Pull out every line in the entries below that contains the word "chevron", and copy each one unchanged.

-- Start of Supplied material --

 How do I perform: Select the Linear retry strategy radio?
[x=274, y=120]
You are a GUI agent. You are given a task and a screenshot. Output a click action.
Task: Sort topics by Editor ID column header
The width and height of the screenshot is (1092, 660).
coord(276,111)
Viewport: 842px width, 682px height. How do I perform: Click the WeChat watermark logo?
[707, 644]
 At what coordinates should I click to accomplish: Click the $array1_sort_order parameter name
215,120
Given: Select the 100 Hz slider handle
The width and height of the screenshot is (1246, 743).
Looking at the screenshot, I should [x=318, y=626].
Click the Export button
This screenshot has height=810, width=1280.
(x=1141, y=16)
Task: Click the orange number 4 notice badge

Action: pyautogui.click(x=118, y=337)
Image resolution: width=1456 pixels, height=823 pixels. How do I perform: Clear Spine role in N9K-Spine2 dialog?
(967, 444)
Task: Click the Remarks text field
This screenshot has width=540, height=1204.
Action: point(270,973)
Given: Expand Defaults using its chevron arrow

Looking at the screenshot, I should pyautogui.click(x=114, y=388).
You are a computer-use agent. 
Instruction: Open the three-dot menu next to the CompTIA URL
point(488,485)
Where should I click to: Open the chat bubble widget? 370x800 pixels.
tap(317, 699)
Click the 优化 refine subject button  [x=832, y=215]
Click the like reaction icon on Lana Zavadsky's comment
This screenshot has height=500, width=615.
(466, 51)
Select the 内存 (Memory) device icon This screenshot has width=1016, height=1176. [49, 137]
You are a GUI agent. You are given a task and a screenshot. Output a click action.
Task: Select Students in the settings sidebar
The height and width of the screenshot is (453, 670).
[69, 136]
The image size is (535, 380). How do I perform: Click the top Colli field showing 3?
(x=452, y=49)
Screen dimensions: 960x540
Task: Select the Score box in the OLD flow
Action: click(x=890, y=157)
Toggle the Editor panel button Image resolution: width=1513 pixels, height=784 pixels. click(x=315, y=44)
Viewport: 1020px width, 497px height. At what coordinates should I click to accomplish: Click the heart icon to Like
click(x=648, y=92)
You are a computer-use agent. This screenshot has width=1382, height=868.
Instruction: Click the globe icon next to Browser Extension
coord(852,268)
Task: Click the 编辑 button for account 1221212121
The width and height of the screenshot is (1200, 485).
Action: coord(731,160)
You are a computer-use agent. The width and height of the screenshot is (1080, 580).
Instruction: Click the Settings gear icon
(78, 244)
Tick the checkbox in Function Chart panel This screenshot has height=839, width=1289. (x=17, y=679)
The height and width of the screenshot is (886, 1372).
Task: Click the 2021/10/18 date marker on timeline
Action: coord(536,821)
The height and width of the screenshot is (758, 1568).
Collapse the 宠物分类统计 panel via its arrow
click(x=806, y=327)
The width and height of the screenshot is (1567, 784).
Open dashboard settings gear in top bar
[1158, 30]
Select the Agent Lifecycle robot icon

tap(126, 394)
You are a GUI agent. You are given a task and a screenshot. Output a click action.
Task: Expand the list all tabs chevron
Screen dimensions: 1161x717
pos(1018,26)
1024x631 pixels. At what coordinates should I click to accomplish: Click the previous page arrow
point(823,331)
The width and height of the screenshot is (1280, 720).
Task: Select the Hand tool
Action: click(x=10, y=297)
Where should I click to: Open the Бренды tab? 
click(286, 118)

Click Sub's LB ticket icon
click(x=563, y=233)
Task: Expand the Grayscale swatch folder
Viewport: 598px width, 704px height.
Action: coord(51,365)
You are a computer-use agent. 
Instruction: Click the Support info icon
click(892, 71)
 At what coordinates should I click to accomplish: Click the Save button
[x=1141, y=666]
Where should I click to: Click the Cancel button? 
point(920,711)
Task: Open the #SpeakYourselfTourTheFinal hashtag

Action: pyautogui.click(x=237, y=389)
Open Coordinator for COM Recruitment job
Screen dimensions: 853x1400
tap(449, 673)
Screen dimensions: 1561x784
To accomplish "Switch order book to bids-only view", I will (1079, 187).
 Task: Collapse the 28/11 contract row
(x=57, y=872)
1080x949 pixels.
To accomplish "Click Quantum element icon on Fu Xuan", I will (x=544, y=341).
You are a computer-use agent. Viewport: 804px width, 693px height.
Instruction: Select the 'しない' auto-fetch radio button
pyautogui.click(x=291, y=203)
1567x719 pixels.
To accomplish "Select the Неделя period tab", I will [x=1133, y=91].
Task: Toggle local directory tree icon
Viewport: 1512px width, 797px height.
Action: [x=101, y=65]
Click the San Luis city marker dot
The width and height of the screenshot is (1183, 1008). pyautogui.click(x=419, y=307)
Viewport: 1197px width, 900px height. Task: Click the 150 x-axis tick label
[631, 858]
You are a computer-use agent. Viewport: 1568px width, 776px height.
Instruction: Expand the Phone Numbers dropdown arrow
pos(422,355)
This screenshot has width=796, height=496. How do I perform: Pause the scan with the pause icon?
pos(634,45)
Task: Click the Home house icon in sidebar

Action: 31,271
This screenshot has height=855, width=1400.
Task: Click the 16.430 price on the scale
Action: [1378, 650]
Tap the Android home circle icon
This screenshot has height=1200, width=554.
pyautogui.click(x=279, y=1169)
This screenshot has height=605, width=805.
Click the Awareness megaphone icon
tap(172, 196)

-- End of Supplied material --

## Solution below
Given: Expand Defaults using its chevron arrow
Task: Expand the list all tabs chevron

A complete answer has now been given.